Sessions 1 and 2 summary: participant-selected inputs, outputs and interactions/reminders.

Goal setting, context (input)

  • Patient-customized goals defined on first app use (symptoms, quality of life, activity and linked to custom activities, reminders). Tracking of activities as output. Patient customizable comorbidities; visualized (homunculus), symptoms, activity history, previous plans, strategies

Symptom tracking (input)

  • Dimensions: pain, stiffness, function, others (swelling, warmth, and inflammation) by validated, evidence-based tools. Patient-guided entry: threshold approach (eg, visual analog scale 0-10 provided, if higher than predetermined threshold, prompts location, duration, and intensity). Journal for situation-specific symptom record. Symptom history as output

Activity tracking (input)

  • Patient-customized goal setting and exercises (evidence-based physiotherapy exercises). Exercise resource links per patients’ needs

Plans, strategies (input)

  • Sliders: My Exercise Plan, My Diet, My Medication (prescription, topical, and over the counter), and My Assistive Devices/Supports (aids, accessories, and other therapies). Categories to include attempted therapies with evidence-based drop down list and customizability. Ranking function to gather customized patient data about utility of strategies

Prognosis, prediction (input)

  • Algorithm to capture patient symptoms, other information, and prediction of osteoarthritis severity. Patients prompted to enter information, context, and demographic information on first app use with customizable symptom tracking (time and frequency). Prognosis prediction as output, graphic visualization for patients/providers.

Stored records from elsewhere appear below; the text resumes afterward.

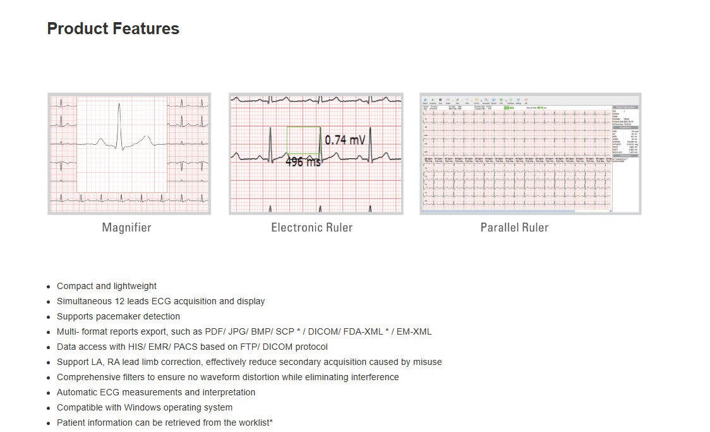This screenshot has height=432, width=710.
Task: Click the Multi-format reports export bullet text
Action: click(x=244, y=332)
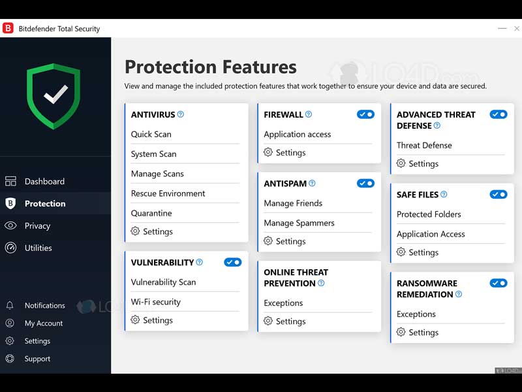522x392 pixels.
Task: Toggle the Vulnerability switch
Action: tap(233, 263)
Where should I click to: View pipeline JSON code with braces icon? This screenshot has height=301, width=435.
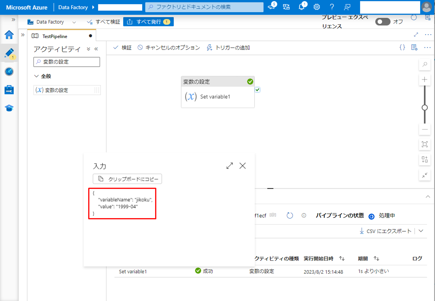402,48
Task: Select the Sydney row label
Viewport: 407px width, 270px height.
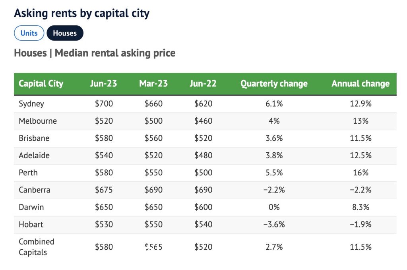Action: [x=31, y=104]
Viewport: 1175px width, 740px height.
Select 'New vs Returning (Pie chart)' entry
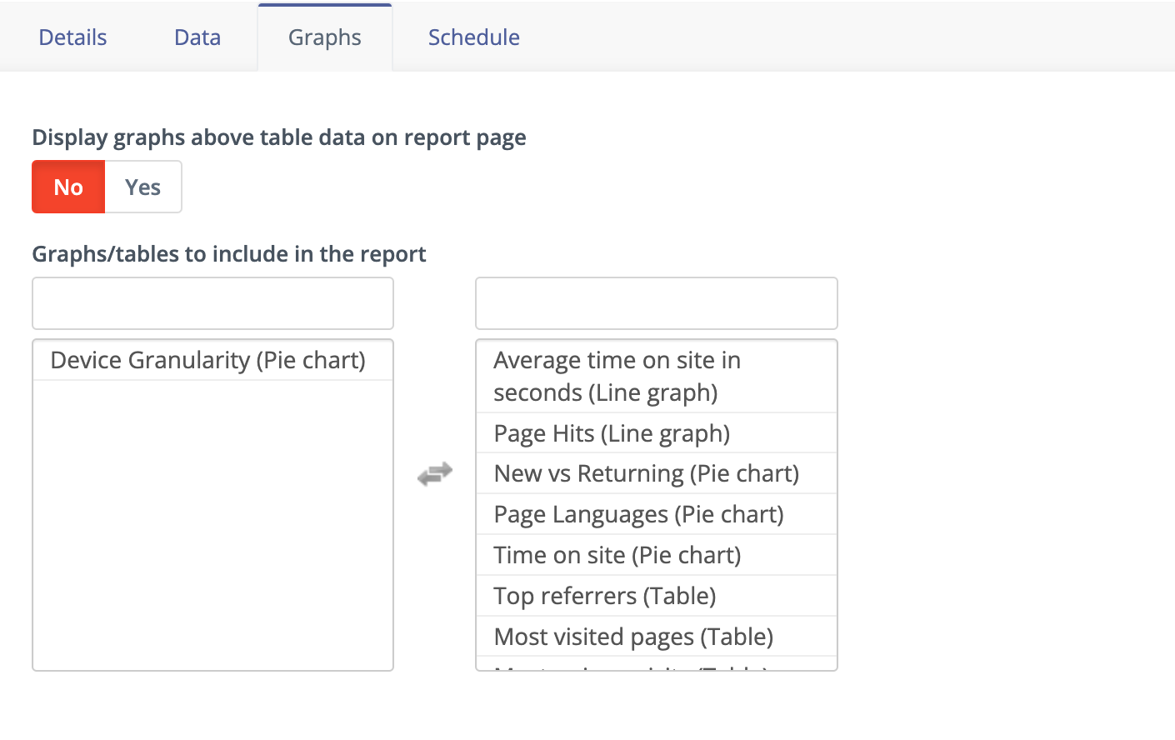point(647,473)
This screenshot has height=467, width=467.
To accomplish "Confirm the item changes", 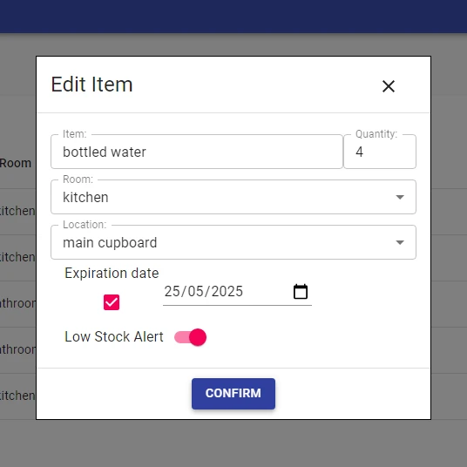I will coord(234,394).

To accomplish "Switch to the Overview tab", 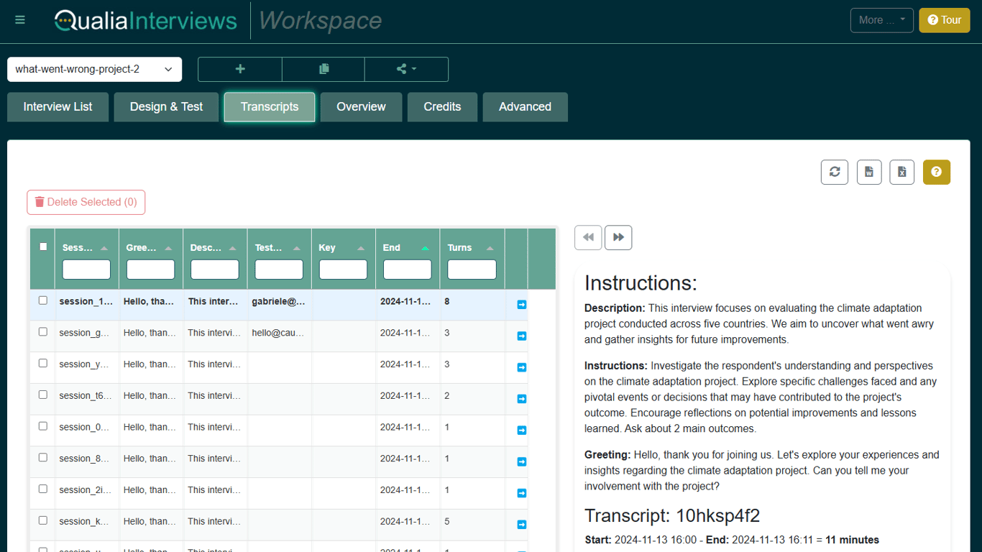I will (x=361, y=107).
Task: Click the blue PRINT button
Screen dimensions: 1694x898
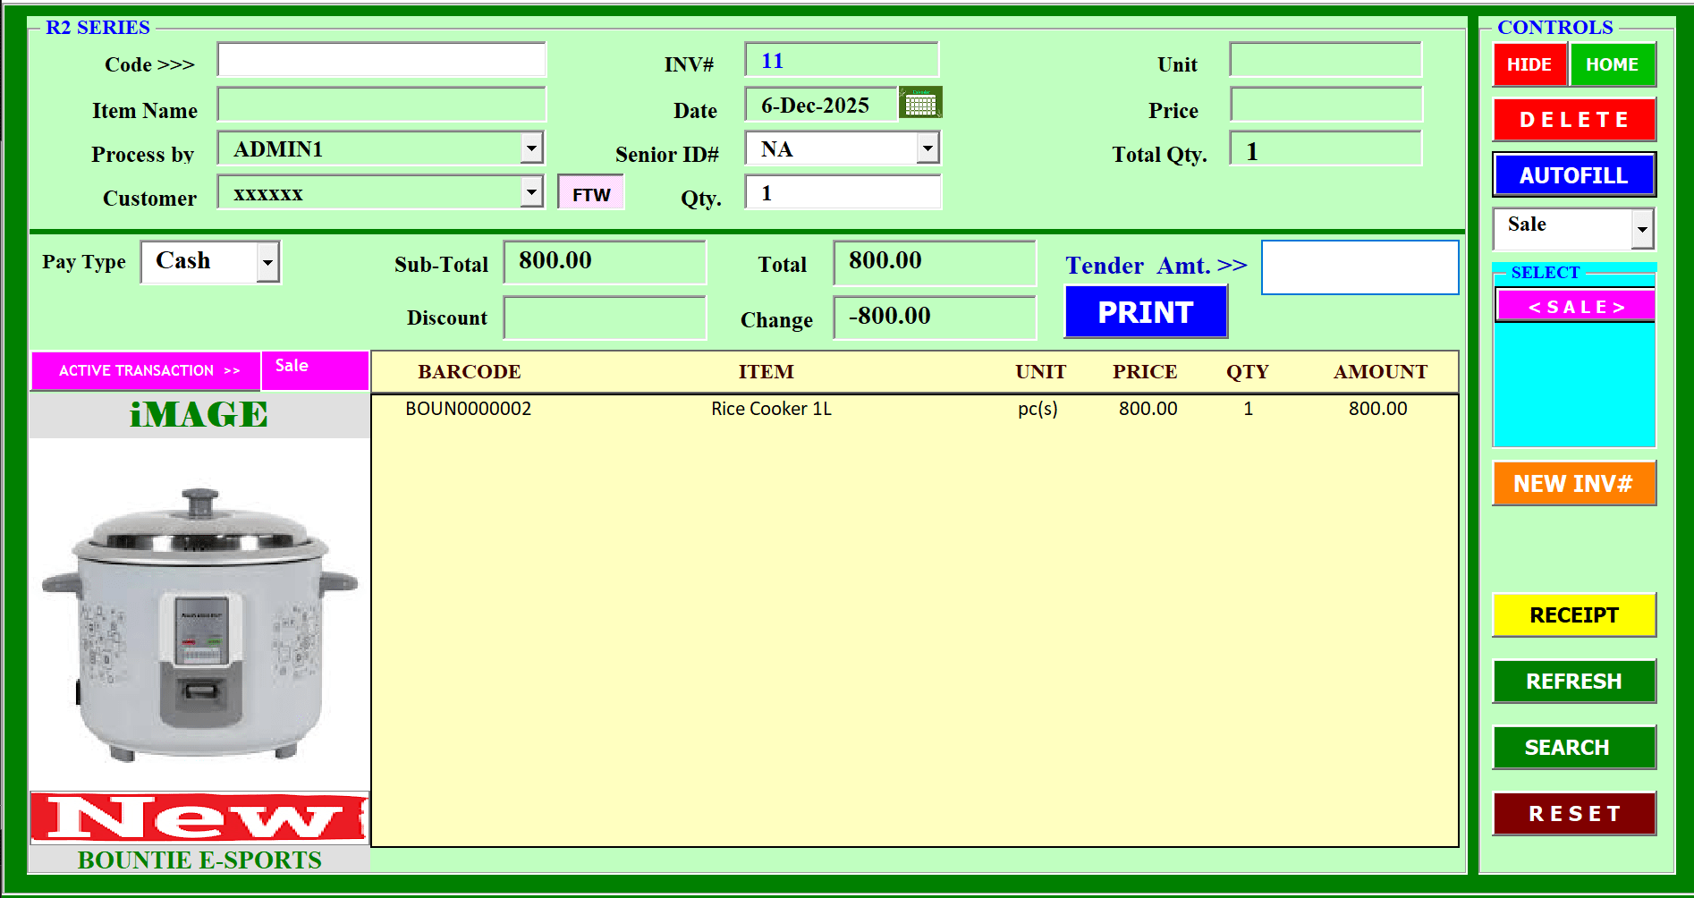Action: [1146, 312]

Minimum input, thresholds required.

Feedback to patients (output)

  • Report historical summary of goals, symptoms, activity, plans/strategies on patient dashboard. Provider summary graph as a separate dashboard with one chart containing symptoms and activity.

Red flags (output)

  • Automated, predefined rules to capture symptoms, activity. Data considered red flags or signs stimulate action (eg, physician visit/emergency department). Patient button to journal red flags as events to share with providers

Prognosis, prediction [42] (output)

  • On the basis of symptom inputted by patient, graph displays symptom fluctuation; sharable with providers

Daily, event-based, and periodic (interactions and reminders)

  • Customized input for daily, event-based, periodic reminders. Reminders seen as small red sign with numbers. Custom daily input used for symptom/activity tracking. Periodic input (other than initial patient input) for goal setting, plans, strategies. Automated reminders aligned with exercises, goals, pain, etc
Textbox 1. Sessions 1 and 2 summary: participant-selected inputs, outputs and interactions/reminders.

S1 discussions generated additional insights considered during S2 dot voting/prioritization activities. To facilitate further refinement and discussion, participants decided to use S2 dot voting to help generate consensus during their discussions rather than dot voting to prioritize as initially planned (Textbox 1).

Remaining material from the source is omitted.